U-M is largely driving the housing crisis in Ann Arbor, yet their response to graduate students who want to discuss affordable housing policies? “No. Nobody says you have to live in Ann Arbor.”
If past experience is any indication (with the Greenhouse Gas Reduction Committee, among others), this subgroup will produce detailed, well thought-out recommendations for how to make critical progress on these issues, and they will get filed away and forgotten. There will be no processes put in place to follow-up on or implement them, let alone resources allocated. There will be no progress updates.
In five years, when we’ve recovered from the recession, rent is even higher, and we’ve almost blown through our carbon budget, shackling ourselves and all future generations to a planet unlike one human beings have ever lived on, people will point to the PCCN and ask, why haven’t you acted?

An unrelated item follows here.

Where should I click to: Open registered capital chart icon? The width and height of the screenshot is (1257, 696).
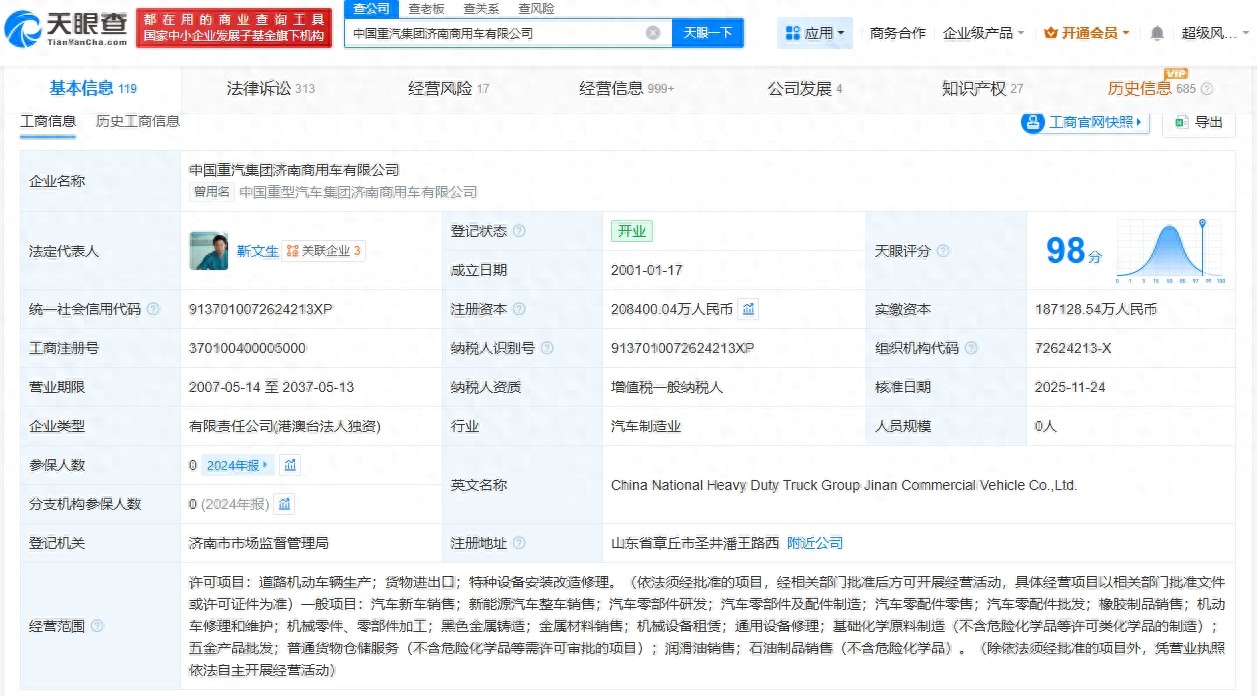pyautogui.click(x=748, y=309)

The lie will oscillate between “U-M is a large institution — it takes a long time to change” (see CODVID response, or that people have been pushing U-M to address this for literally 30 years), and blaming community members for not reducing their individual carbon footprints, shirking responsibility for driving the system that keeps emissions high (see e.g. https://www.michigandaily.com/section/opinion/julian-hansen-case-collective-climate-action).

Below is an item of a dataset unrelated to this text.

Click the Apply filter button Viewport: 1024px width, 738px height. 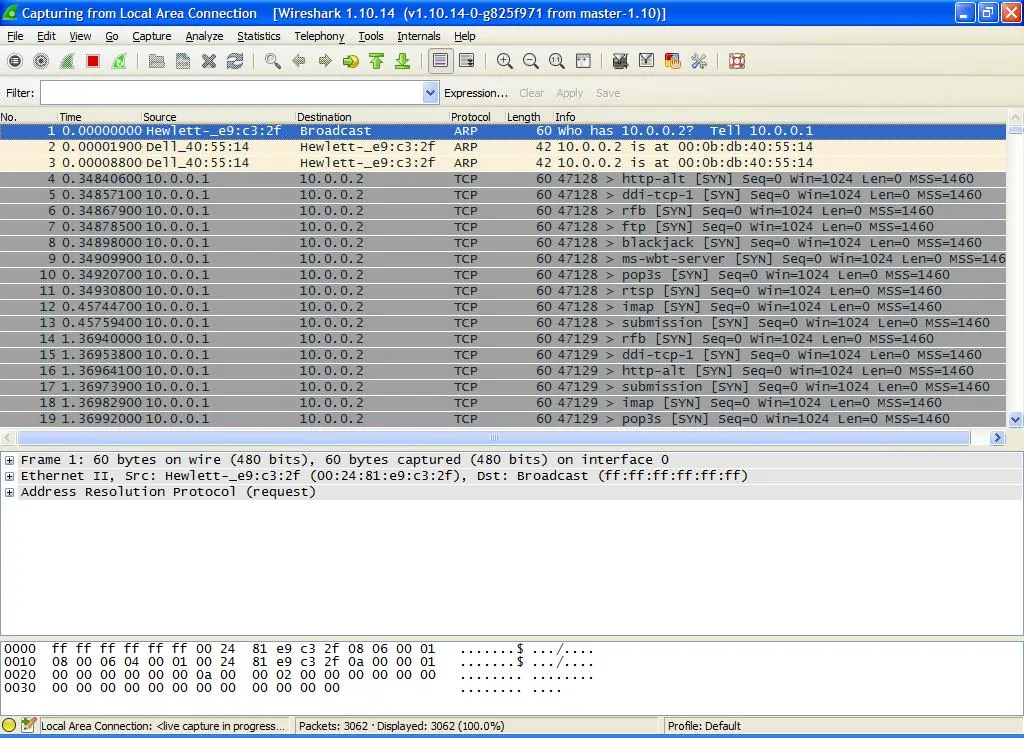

President Schlissel and the PCCN co-chairs have made it clear that they don’t recognize the grave responsibility they have — they see goal of the PCCN being to improve U-M’s image as a climate laggard, not to implement real change (see e.g. https://www.michigandaily.com/section/administration/commission-carbon-neutrality-overlooks-student-advisor-input), and they will only act as much as the U-M community pushes them. For a year and a half, they have refused to implement even the most basic of accountability measures, such as committing to regular progress updates on the recommendations after they are released.

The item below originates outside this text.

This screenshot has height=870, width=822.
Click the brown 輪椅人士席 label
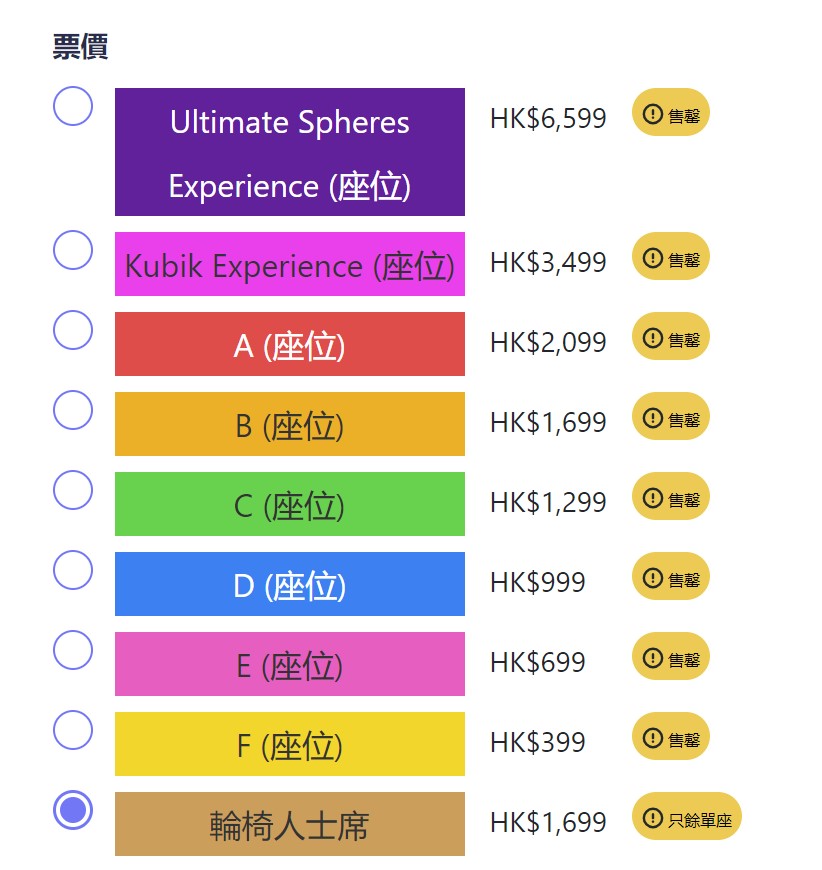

In the face of the climate crisis and the disproportionate impacts it has across our communities, it is imperative that we do better. As a community, we must *demand* that the University stop its intransigence and move quickly to implement affordable housing policy, expand transit and bike infrastructure, and rapidly draw down its emissions. We cannot let this team’s work go to waste.
Noah Weaverdyck
Note also a related article in the Michigan Daily today:
https://www.michigandaily.com/section/administration/faculty-and-staff-petition-urges-administration-accelerate-carbon-neutrality
John Mirsky
Noah Weaverdyck’s comments are on target. Commuting-related carbon emissions cannot be sufficiently reduced without re-imagining land use and housing approaches. Current U-M and A2 policies and practices are resulting in outcomes which prevent many people from living where they would like, close to where they study, work and play. They also reveal a lack of empathy, something on the order of “U-M and A2 First!”. (Sound familiar?)